Pulse victim: How I learned the meaning of survival

Only the strong survive, they say. Survival of the fittest. But in the past year, the reality of my survival has been a painful journey of guilt, reflection, and hope.

On June 12, 2016, I escaped Pulse nightclub in Orlando, Florida. That night had started like any other. Arm-in-arm with my best friends, Drew and Juan, we were racially intersectional and socially liberated. I was dancing with two left feet; I was safe. Moments later, the first shots rang out.

The stench of blood and smoke burned my nose while a dozen of us crouched in a dark corner of the bathroom. We listened to gunshot after gunshot. And when the second round started, I made a break for the door. I didn’t look right; didn’t look left. I just stared death in the face, praying for a way out. I survived, but my friends didn’t.

It wasn’t until days later that a sense of dread and guilt set in. Was it my fault? Could I have saved Juan and Drew? And what of my place as a survivor? There I stood, uninjured, but broken. I had no outward sign of suffering — I didn’t walk with a limp or need physical therapy. But somehow, I was still hurting. I kept asking myself: as a physically unscarred survivor, did I even deserve a voice at all?

It’s a question that still haunts me, a year later. That’s the trouble with pain: it’s never just a flesh wound. It’s raw. It burns. It wakes you up drenched in sweat and sends you to sleep in a flood of tears. And to be a survivor is to wrestle that pain in every waking moment. If you measured things by media coverage, you might think our healing is over. That the time limit on our grieving has expired. To some, our wounds were never emotional at all. We were “shot six times,” “crawled to safety,” or “lost our friends.”

I attended the GLAAD Media Awards in April of this year. That was where I learned what walking in these shoes as a survivor means. While I was standing on the red carpet next to a brave Pulse survivor who had suffered multiple gunshot wounds, a woman approached me. She stared into my eyes with brutal intensity. “You don’t even know how lucky are,” she said. I must have had a quizzical look, as she immediately began to add context. “You don’t even know how lucky you are to be standing next to such strength. That man is what bravery looks like.”

Then it hit me: To so many, survival is skin deep. A broken heart and troubled mind are masked by physical recovery. In that moment, it was as if my strength and struggle were an afterthought. An expectation. I mean, I had been lucky to survive, hadn’t I? Luckier still to be walking without a cane. But what about my crumbling interior? The sleepless nights? Were my nightmares as real as those of the unlucky? I was, at once, a prisoner in my own mind, forced to stand and smile next to real bravery.

When did it become inadequate to survive? And where did we learn to quantify others’ pain? Learning to walk again is not the hard part of survival; learning to live again is. Long after the crutches are gone, the heart is still healing. This year, the Florida Legislature approved $2.5 million for the University of Central Florida’s PTSD clinic in Orlando after it was threatened by budget cuts. And while the world celebrates a community that has healed and moved on, survivors and first responders are praising a lifeline that may mean the difference between life and death.

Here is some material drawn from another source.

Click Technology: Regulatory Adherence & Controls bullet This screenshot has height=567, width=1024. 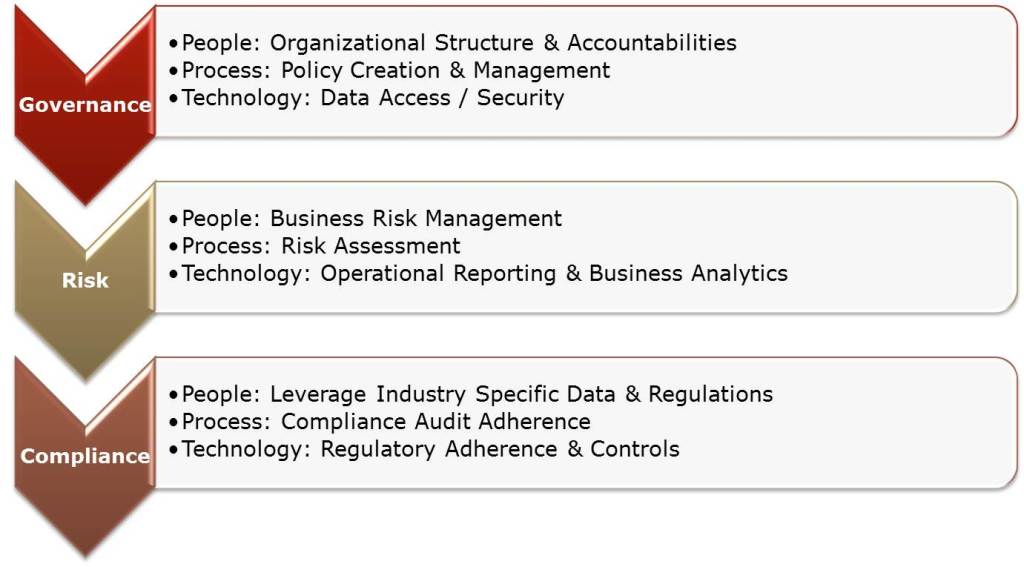coord(424,449)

Sen. Dianne Feinstein, a survivor several times over, once said, survival is nothing more than recovery. For some affected by Pulse, that will mean therapy. For others, learning how to stand in a crowded room without breaking down in tears. I found my recovery in a balance between advocacy and self-healing.

Weeks after the attack, my friends and I launched The Dru Project, a nonprofit organization that sponsors Gay-Straight Alliances in public schools and helps send future leaders to college. And in August, I joined the board of advisers for a political action committee dedicated to ending gun violence. I wanted to do something to make the world a better place, and to use my own story of survival to inspire unity and courage. I wanted to show young people that in the face of adversity and fear, it is our challenge to respond with inclusion and love. Ultimately, I found healing in an acknowledgement of the pain that will haunt me and a refusal to accept it as inevitable for the next generation.

As we reach the one year memorial, I catch myself thinking about the long road ahead. I think about birthdays without my best friends. I think about learning to sleep with the lights off again. I wonder if I will ever feel safe. And I worry about the rest of this community that will face the same fears. For them, I hope the world never forgets. I hope that when the cameras leave and they put the crutches away, there will be people to support them through their heartache. My hope is that Orlando will never have to heal alone.

Only the strong survive, they say. But being a survivor isn’t about casual strength or innate bravery. Survival is about taking each step of the long road to recovery one painful step at a time. For us, surviving means we will never stop fighting for our lives.